*CHALLENGE:*
Reproduce the following lines word for word, omitting the pictures.

•••••

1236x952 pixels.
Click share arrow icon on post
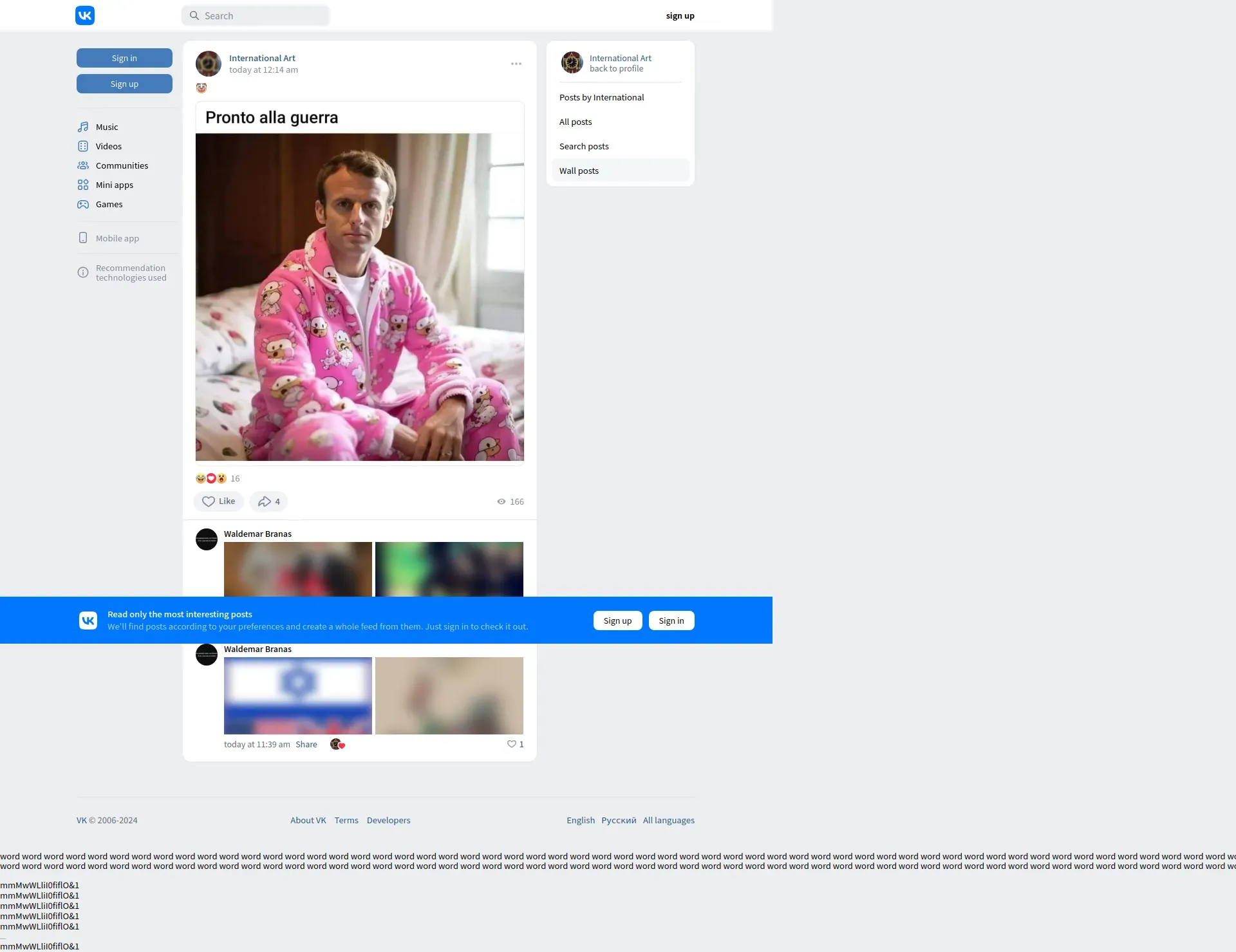(265, 501)
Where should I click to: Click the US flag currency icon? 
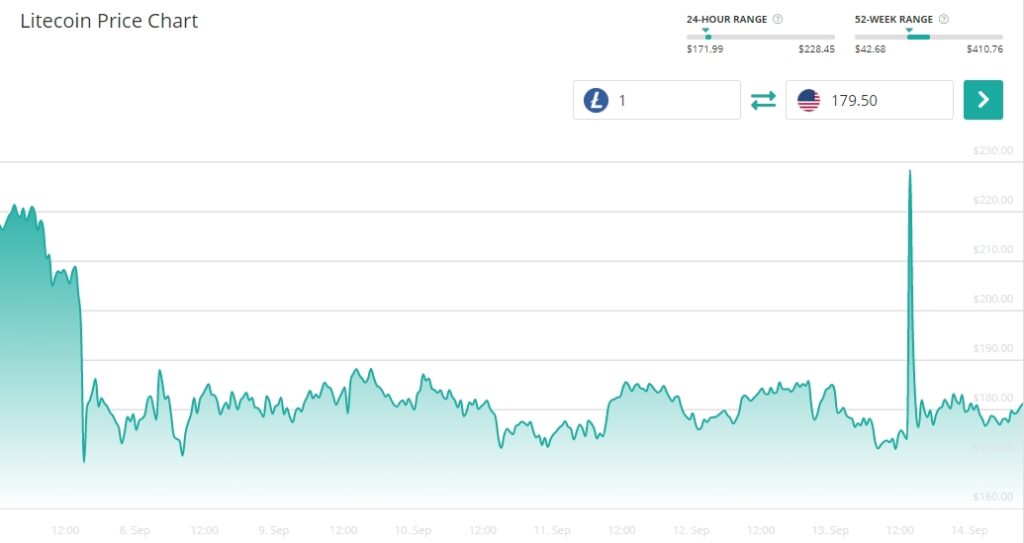[x=809, y=100]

•••••

*FULL RESPONSE:*
1236x952 pixels.
Click share arrow icon on post
(265, 501)
Where should I click to: Click the US flag currency icon? 
[x=809, y=100]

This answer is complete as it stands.